The bill would add the following to the Communications Act: It is the policy of the United States (1) to maintain the freedom to use for lawful purposes broadband-telecommunications networks, including the Internet, without unreasonable interference from or discrimination by network operators, as has been the policy and history of the Internet and the basis of user expectations since its inception; (2) to ensure that the Internet remains a vital force in the United States economy, thereby enabling the nation to preserve its global leadership in online commerce and technological innovation; (3) to preserve and promote the open and interconnected nature of broadband networks that enable consumers to reach, and service providers to offer, lawful content, applications and services of their choosing, using their selection of devices, as long as such devices do not harm the network; and (4) to safeguard the open marketplace of ideas on the Internet by adopting and enforcing baseline protections to guard against unreasonable discriminatory favoritism for, or degradation of, content by network operators based upon its source, ownership, or destination on the Internet.”

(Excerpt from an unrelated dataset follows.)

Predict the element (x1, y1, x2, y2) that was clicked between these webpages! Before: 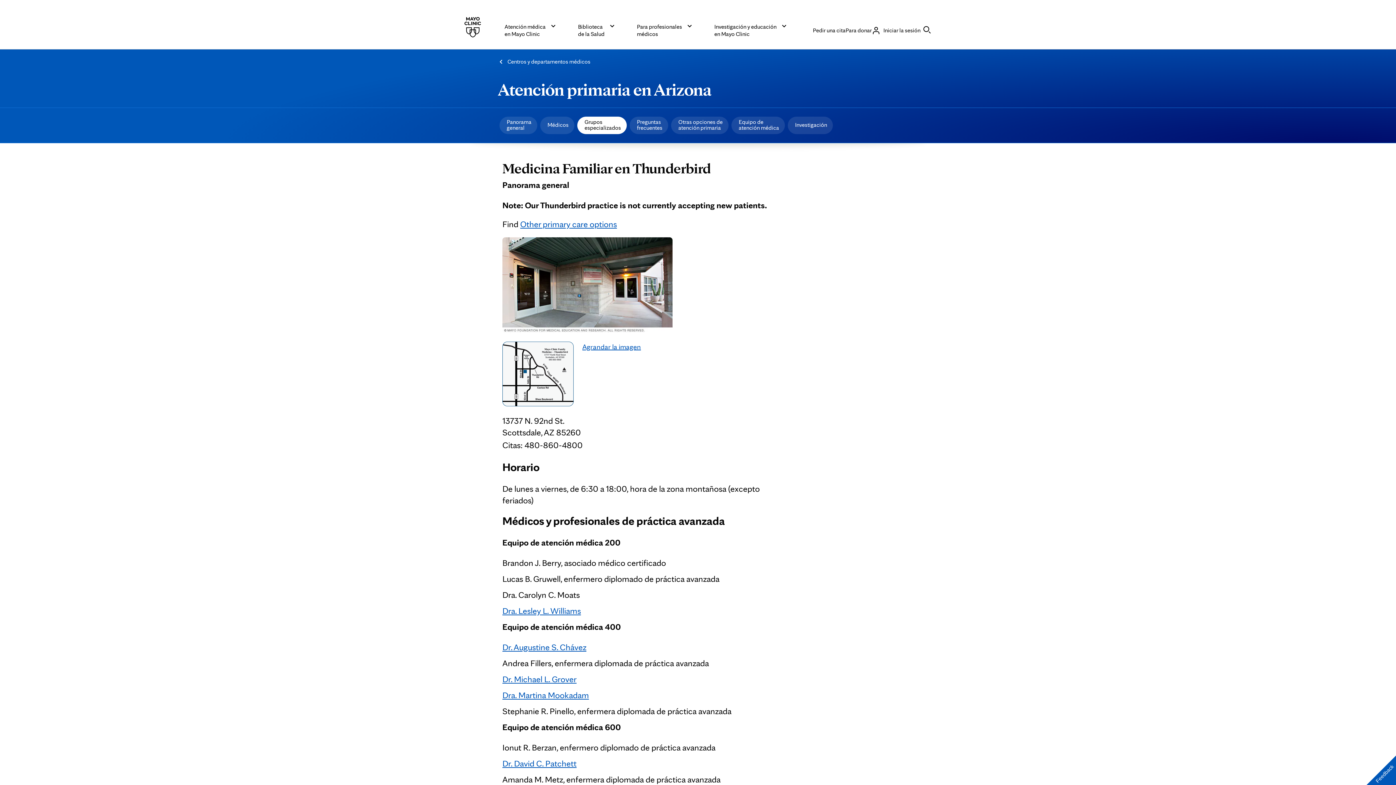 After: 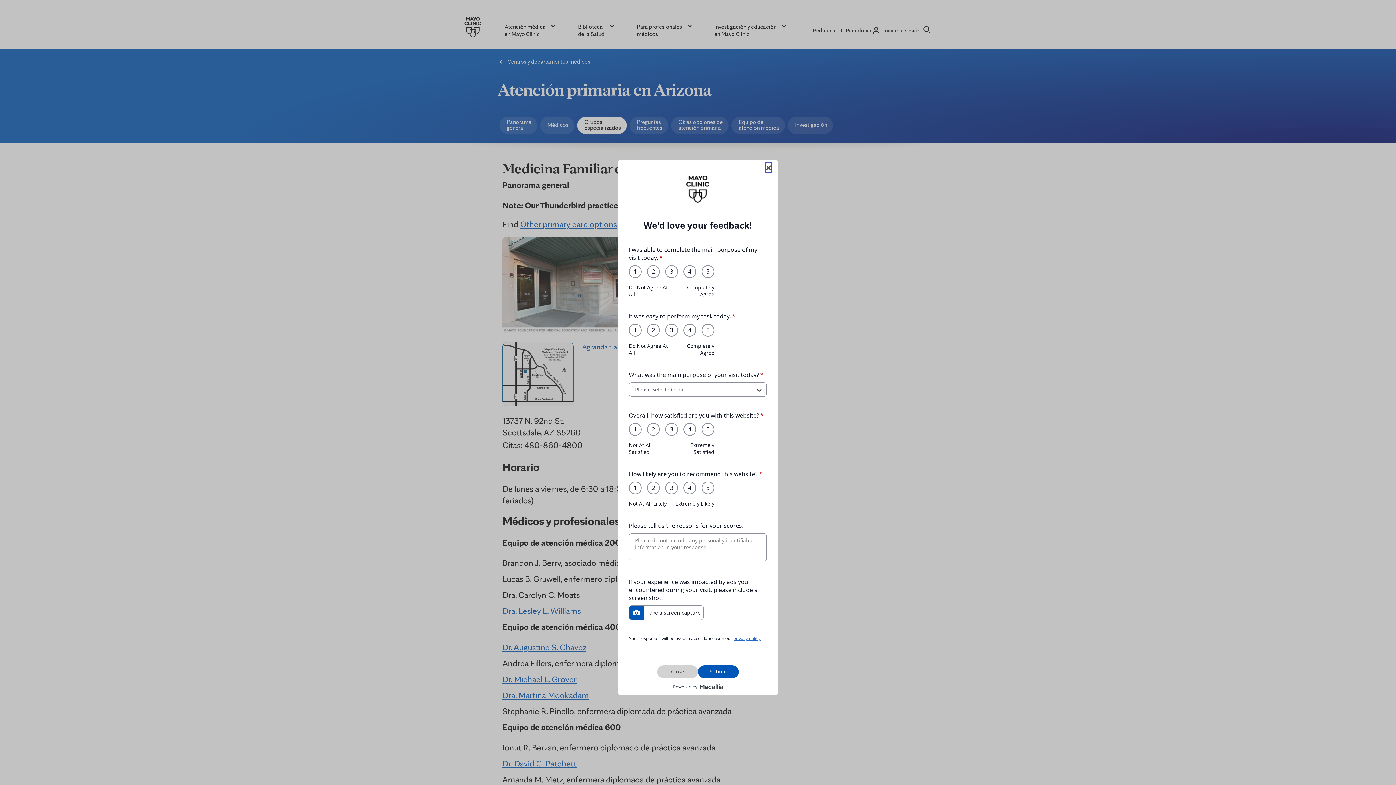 Action: label: Feedback bbox: (1366, 756, 1396, 785)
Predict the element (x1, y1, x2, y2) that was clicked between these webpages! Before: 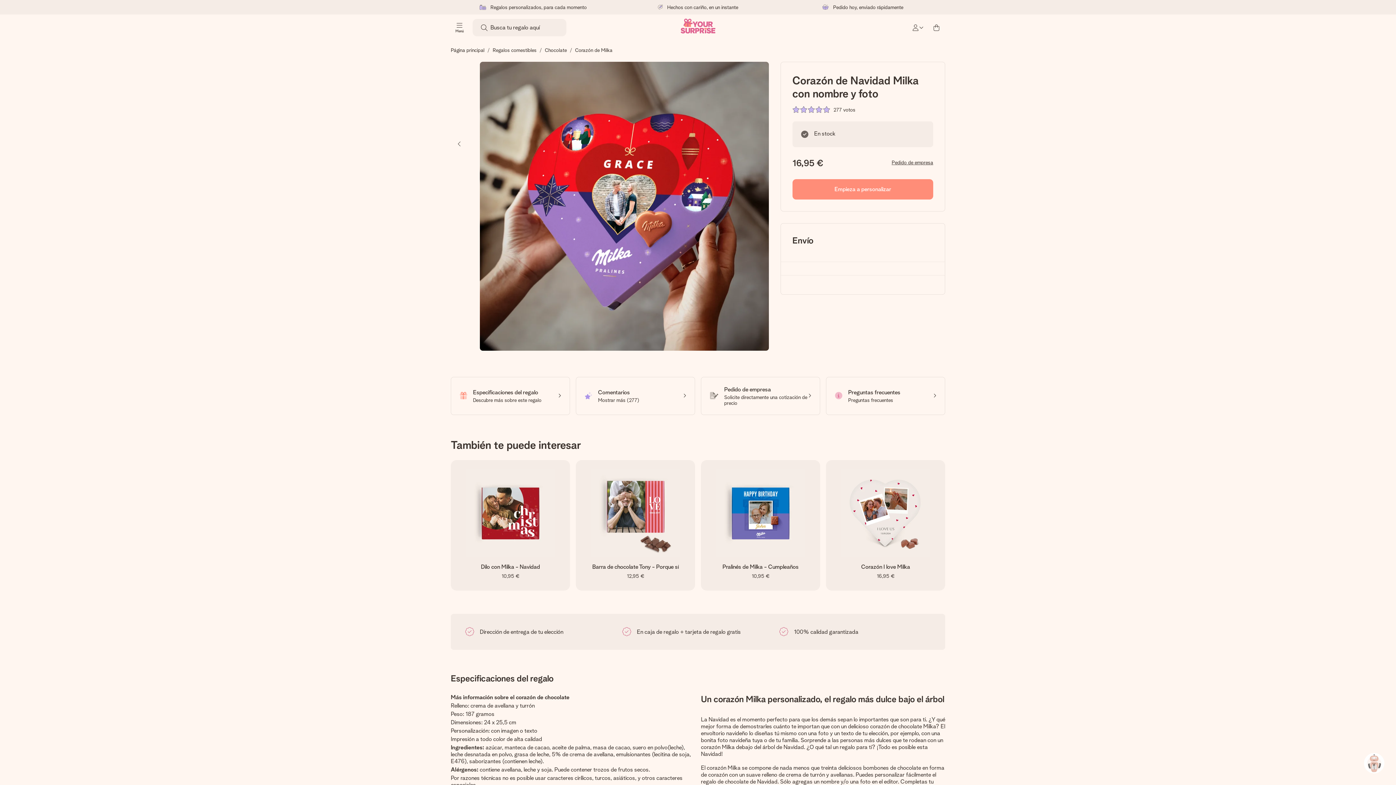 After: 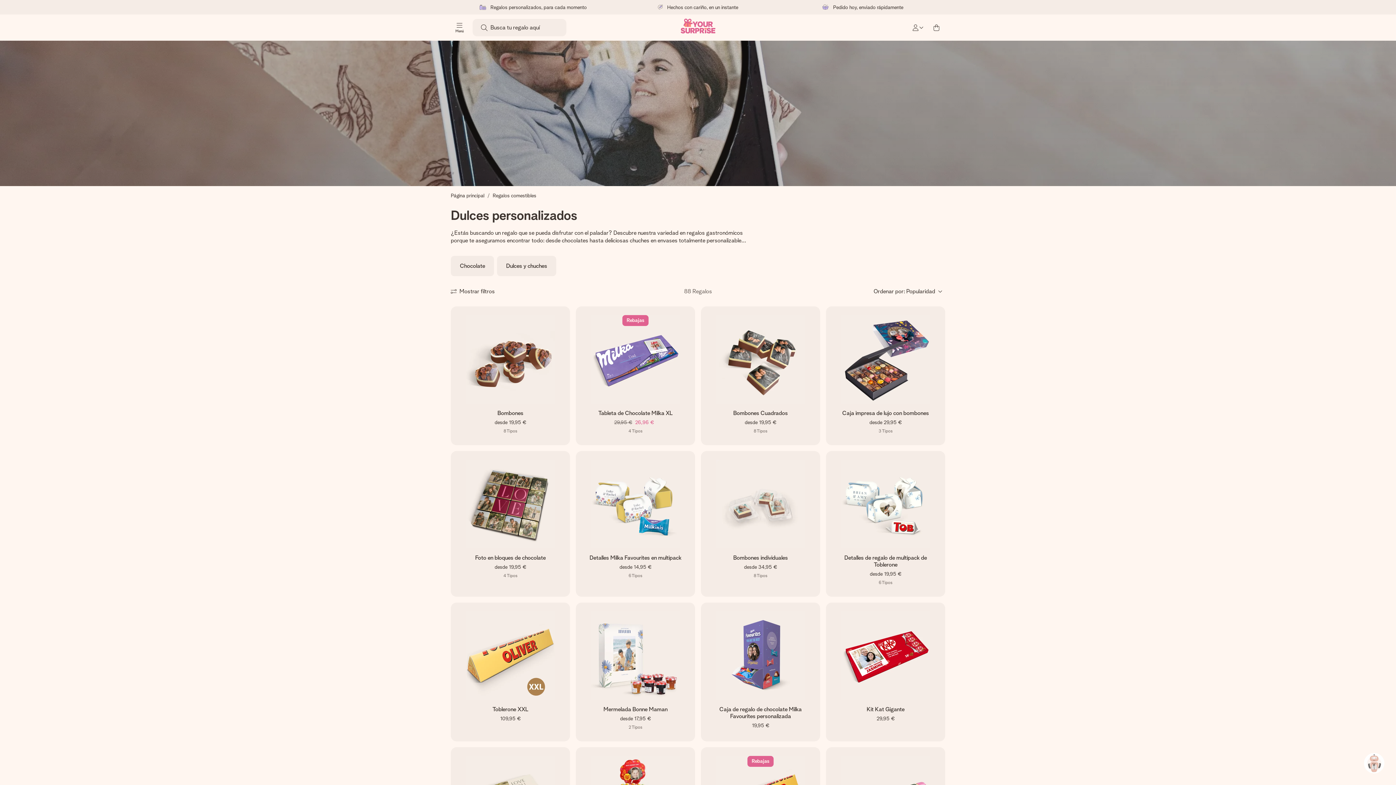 Action: label: Regalos comestibles bbox: (492, 47, 536, 53)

While the language is general and open to interpretation, section No. 4 would appear to direct the FCC to turn its current open-access guidelines into rules -- something it has been reluctant to do, at least on the Republican side.
The FCC proceeding mandated by Markey's bill would include whether network operators abide by the FCC's openness policy statement -- although they would presumably be more like rules per section No. 4 above -- whether networks should be able to charge service providers more for "quality of service," whether parents have parental-control tools, how networks prioritize traffic and a number of other issues.
The FCC would also have to hold at least eight summits in geographically diverse locations, with at least 30 days’ public notice, then summarize the results in a report to Congress.
The FCC held a series of geographically diverse meetings on media-ownership issues, but the agency caught flak from Markey and commission Democrats for what they said was lack of timely notification.
Markey introduced a network-neutrality bill in the last, Republican-controlled Congress, but it did not go anywhere.
The FCC is currently investigating complaints about broadband-network management against Comcast and Verizon Communications, and it opened a general inquiry into network-management practices, including heading to Harvard for a Feb. 26 en banc public meeting that will include a panel discussion on the topic.
Net Neutrality activists at SavetheInternet.com Wednesday sent out an e-mail soliciting support for the bill,. including an imbedded video featuring Markey pushing for that support.
On the other side of the issue NetCompetition.org, which is backed by cable and telecom companies called it a "wolf in sheeps clothing" or more specifically Internet regulation in the guise of Internet freedom. "Congress knows that the free market, not government red tape, is the real secret sauce behind American innovation leadership in the world," said NetCompetition.org Chairman Scott Cleland.